[Stored data]
---+---

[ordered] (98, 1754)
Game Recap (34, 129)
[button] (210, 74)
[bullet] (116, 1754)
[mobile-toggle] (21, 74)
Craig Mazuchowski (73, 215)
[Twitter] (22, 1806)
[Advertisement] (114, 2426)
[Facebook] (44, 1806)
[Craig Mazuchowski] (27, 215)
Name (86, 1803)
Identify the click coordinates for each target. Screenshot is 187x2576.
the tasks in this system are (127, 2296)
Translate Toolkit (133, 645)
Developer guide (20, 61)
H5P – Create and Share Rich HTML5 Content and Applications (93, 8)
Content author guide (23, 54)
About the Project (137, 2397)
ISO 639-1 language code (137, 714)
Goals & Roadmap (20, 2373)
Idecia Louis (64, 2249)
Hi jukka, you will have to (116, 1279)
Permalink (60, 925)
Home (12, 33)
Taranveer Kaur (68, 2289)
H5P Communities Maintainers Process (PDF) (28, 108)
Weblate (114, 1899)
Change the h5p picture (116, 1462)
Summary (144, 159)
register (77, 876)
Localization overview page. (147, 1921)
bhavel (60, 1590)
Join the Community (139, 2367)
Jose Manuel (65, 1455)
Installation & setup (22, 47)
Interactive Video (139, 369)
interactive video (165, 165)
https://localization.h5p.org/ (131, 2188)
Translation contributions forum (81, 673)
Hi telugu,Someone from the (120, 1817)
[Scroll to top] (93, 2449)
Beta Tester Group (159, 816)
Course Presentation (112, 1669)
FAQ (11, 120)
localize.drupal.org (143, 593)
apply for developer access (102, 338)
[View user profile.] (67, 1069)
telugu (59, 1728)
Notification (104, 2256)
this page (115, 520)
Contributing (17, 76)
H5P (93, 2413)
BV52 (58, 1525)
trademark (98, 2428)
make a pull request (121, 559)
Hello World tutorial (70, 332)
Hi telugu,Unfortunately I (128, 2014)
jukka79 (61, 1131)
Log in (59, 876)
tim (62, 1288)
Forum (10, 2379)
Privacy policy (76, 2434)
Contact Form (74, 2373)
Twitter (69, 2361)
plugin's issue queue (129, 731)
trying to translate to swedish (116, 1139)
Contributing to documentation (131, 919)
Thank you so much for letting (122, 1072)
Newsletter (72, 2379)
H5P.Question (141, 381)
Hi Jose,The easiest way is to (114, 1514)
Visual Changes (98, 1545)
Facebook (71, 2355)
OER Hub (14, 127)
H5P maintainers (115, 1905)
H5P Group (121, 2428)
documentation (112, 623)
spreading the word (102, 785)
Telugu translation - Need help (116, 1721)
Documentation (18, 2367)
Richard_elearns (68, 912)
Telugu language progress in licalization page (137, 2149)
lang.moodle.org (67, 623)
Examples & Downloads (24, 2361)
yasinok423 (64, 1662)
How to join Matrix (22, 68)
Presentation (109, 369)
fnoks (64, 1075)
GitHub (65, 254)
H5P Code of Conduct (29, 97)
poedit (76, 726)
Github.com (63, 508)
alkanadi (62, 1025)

---+---

— DIRECTIONS FOR THIS TASK —
Each record above should be returned exactly as it appears.

— YOUR SOLUTION —
[ordered] (98, 1754)
Game Recap (34, 129)
[button] (210, 74)
[bullet] (116, 1754)
[mobile-toggle] (21, 74)
Craig Mazuchowski (73, 215)
[Twitter] (22, 1806)
[Advertisement] (114, 2426)
[Facebook] (44, 1806)
[Craig Mazuchowski] (27, 215)
Name (86, 1803)
Identify the click coordinates for each target. Screenshot is 187x2576.
the tasks in this system are (127, 2296)
Translate Toolkit (133, 645)
Developer guide (20, 61)
H5P – Create and Share Rich HTML5 Content and Applications (93, 8)
Content author guide (23, 54)
About the Project (137, 2397)
ISO 639-1 language code (137, 714)
Goals & Roadmap (20, 2373)
Idecia Louis (64, 2249)
Hi jukka, you will have to (116, 1279)
Permalink (60, 925)
Home (12, 33)
Taranveer Kaur (68, 2289)
H5P Communities Maintainers Process (PDF) (28, 108)
Weblate (114, 1899)
Change the h5p picture (116, 1462)
Summary (144, 159)
register (77, 876)
Localization overview page. (147, 1921)
bhavel (60, 1590)
Join the Community (139, 2367)
Jose Manuel (65, 1455)
Installation & setup (22, 47)
Interactive Video (139, 369)
interactive video (165, 165)
https://localization.h5p.org/ (131, 2188)
Translation contributions forum (81, 673)
Hi telugu,Someone from the (120, 1817)
[Scroll to top] (93, 2449)
Beta Tester Group (159, 816)
Course Presentation (112, 1669)
FAQ (11, 120)
localize.drupal.org (143, 593)
apply for developer access (102, 338)
[View user profile.] (67, 1069)
telugu (59, 1728)
Notification (104, 2256)
this page (115, 520)
Contributing (17, 76)
H5P (93, 2413)
BV52 (58, 1525)
trademark (98, 2428)
make a pull request (121, 559)
Hello World tutorial (70, 332)
Hi telugu,Unfortunately I (128, 2014)
jukka79 (61, 1131)
Log in (59, 876)
tim (62, 1288)
Forum (10, 2379)
Privacy policy (76, 2434)
Contact Form (74, 2373)
Twitter (69, 2361)
plugin's issue queue (129, 731)
trying to translate to swedish (116, 1139)
Contributing to documentation (131, 919)
Thank you so much for letting (122, 1072)
Newsletter (72, 2379)
H5P.Question (141, 381)
Hi Jose,The easiest way is to (114, 1514)
Visual Changes (98, 1545)
Facebook (71, 2355)
OER Hub (14, 127)
H5P maintainers (115, 1905)
H5P Group (121, 2428)
documentation (112, 623)
spreading the word (102, 785)
Telugu translation - Need help (116, 1721)
Documentation (18, 2367)
Richard_elearns (68, 912)
Telugu language progress in licalization page (137, 2149)
lang.moodle.org (67, 623)
Examples & Downloads (24, 2361)
yasinok423 (64, 1662)
How to join Matrix (22, 68)
Presentation (109, 369)
fnoks (64, 1075)
GitHub (65, 254)
H5P Code of Conduct (29, 97)
poedit (76, 726)
Github.com (63, 508)
alkanadi (62, 1025)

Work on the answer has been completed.